Inflatable vs hard body

Debating between a cheaper inflatable, like Seyvlor Tahiti or a hard body SOT. I’ve read concerns on tracking and wind resistance. Mostly use on flat calm water, no long trips. Will I be wasting my money on a cheap infaltable? Any opinions greatly appreciated.

I’d pick an SOT over an inflatable for most any situation I can think of. I think you’d be lots happier in the long run.

unless you travel by Air. other then that GO HARD!!

I Have Both

– Last Updated: May-19-04 4:16 PM EST –

An Inflatable Kayak (IK) just does not perform like a hard shell. I would get a hard shell for a first boat IF you can afford it, have a place to store it, and a way to transport it.

I have a Stearns Mad Dog IK, a Stearns 119, and a Sevylor River X whitewater IK, and four hard SOT's.

The Stearns was one of my first kayaks when I sold the canoe, and I do not regret buying it, but maybe my reasons are different than yours.

When I bought it I was going into some remote lakes in the high Sierras that I could not portage a hard shell boat into. To be honest, kayaking was actually prohibited on some of those lakes, and the camouflage IK was really handy. I have a huge mesh backpack to carry the IKs and gear in. I am no longer single, and that kind of behavior is no longer acceptable!

I still take the IK on short camping trips when I just do not feel like racking hard shell boats. I also often need to take 3-4 boats for the family and only have room on the racks for two. I can get another in the pickup truck bed, but if I need four, the IKs comes along.

People really obess about the first boat purchase, but actually it is the one time you can not make a mistake, because anything that gets you out on the water and off the shore is going to be a good thing, and no matter what you buy you will want more boats as your skills grow.

It would be better to have a Tahiti this year than wait for a hard shell boat next year. If you do go with an IK I would encourage stepping up to the Stearns, but I must say I know very exprienced river runners who still take their first Tahiti along on most trips just for kicks, and a whole lot more who remember their first Tahiti very fondly.

PS, I just noticed in your profile you like the ocean. The ocean is absolutely no place for an inexpensive IK. They are too suspectiable to wind and too slow to fight strong currents.

I used to be a hard body
Now I’m inflatable.

These Dayz
These dayz I am lucky to get it blown up…

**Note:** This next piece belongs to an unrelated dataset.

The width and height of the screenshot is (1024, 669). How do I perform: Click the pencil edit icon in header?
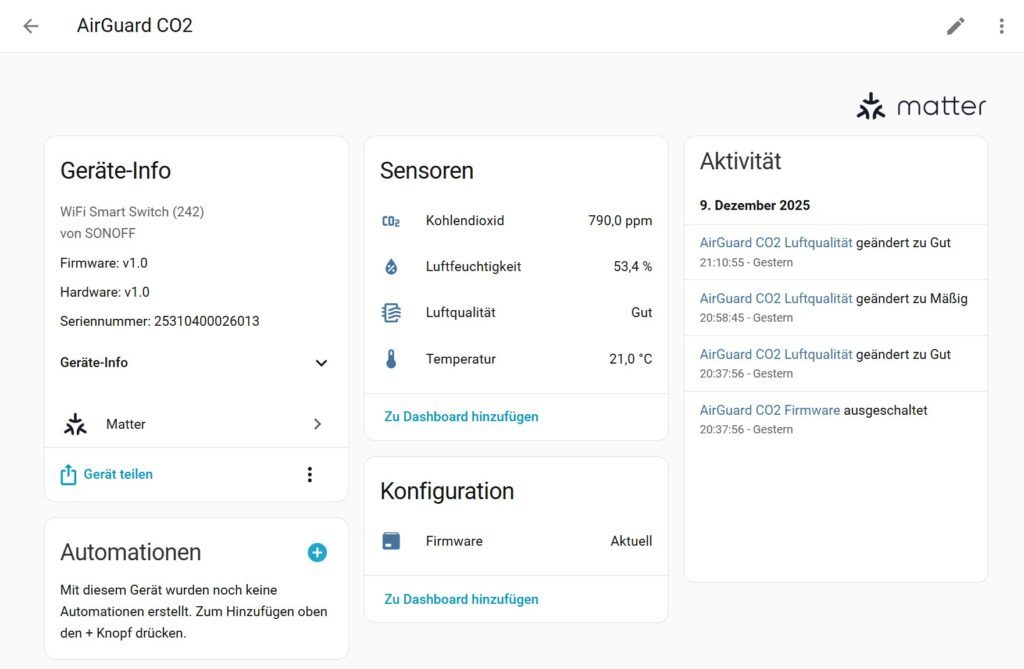click(x=955, y=26)
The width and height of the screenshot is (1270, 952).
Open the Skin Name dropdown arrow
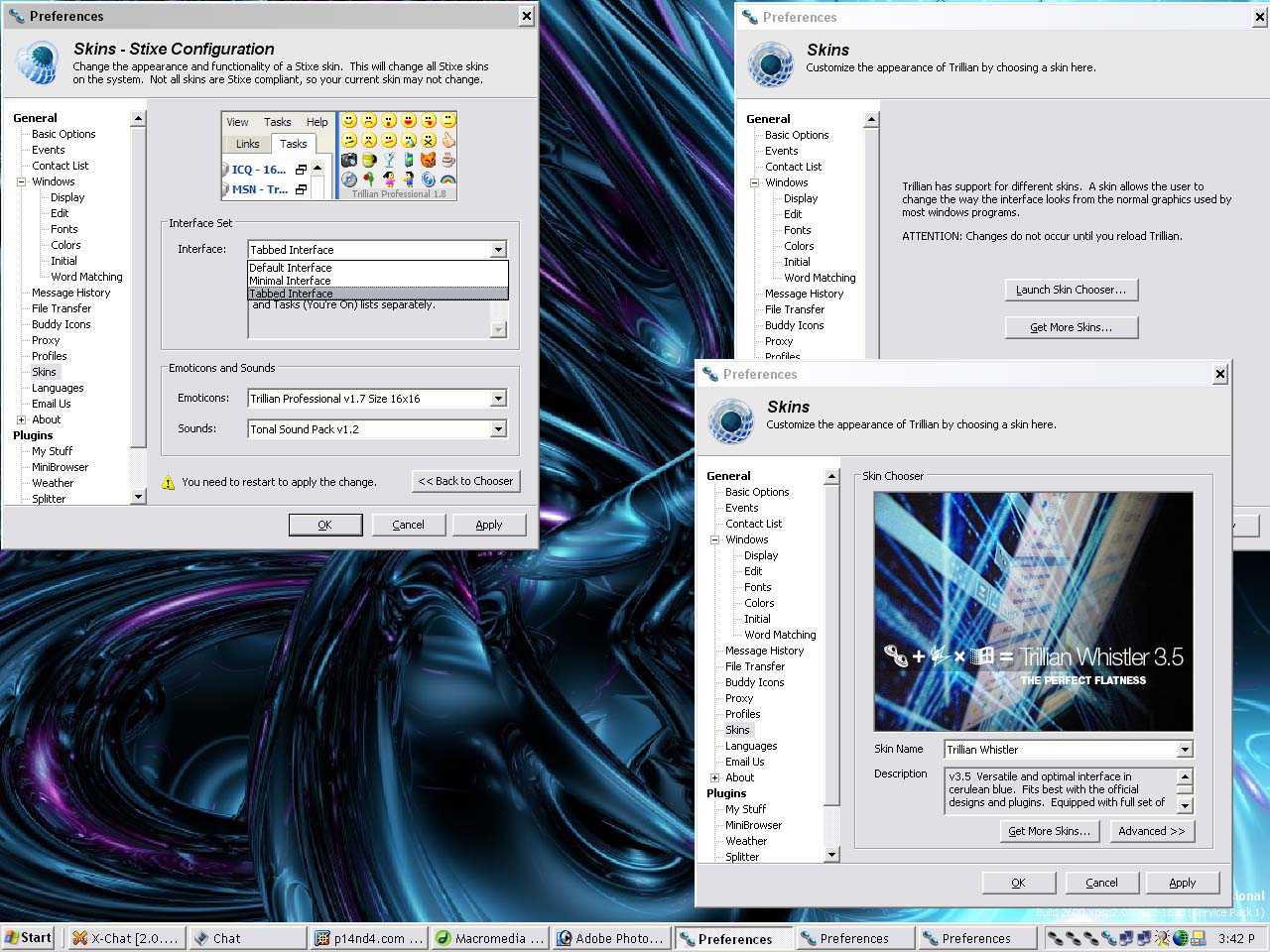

You made me do that, Dave…

Didn’t you just have a birthday?
I think you’ve got about 10-12 years on me, which means that you already had a dirty mind while I was still in diapers! I didn’t do nothing…and nobody saw me, and you can’t prove anything.

my ex
My ex was a hardbody, and I still miss her. Haven’t broken down and bought an inflatable yet though.

I Am Trying To Reform!
I have been trying to reform ever since Kathy stared reading the board…

(towed) a guy in who was being blown out to sea in a poor excuse for a kayak (inflatable). He could make no headway in a 20 knot wind. Not a prudent choice for big water, IMO. Some inflatables are better than others, I hear, but I’d go with a hardshell.

I tend to agree, but.
some experienced folks around here are pretty partial to inflatables for neighbor island trips. Mostly Aire Sea Tigers, I think. Some of those trips are pretty serious water (Molokai north shore, etc.). Audrey Sutherland has done a bunch of impressive trips in Hawaii and Alaska in inflatables.

hard shell
Thanks for the feedback. It helps to hear from experience. I guess that should be hard shell, not hard body.

Sea Tigers
The Aire Sea Tiger is in a class by itself. They can do some really serious tuff, but they are very expensive. Almost 3 grand.

my wifes
hardbody looks great in her hardshell, going in the ocean , don’t take a deflatable.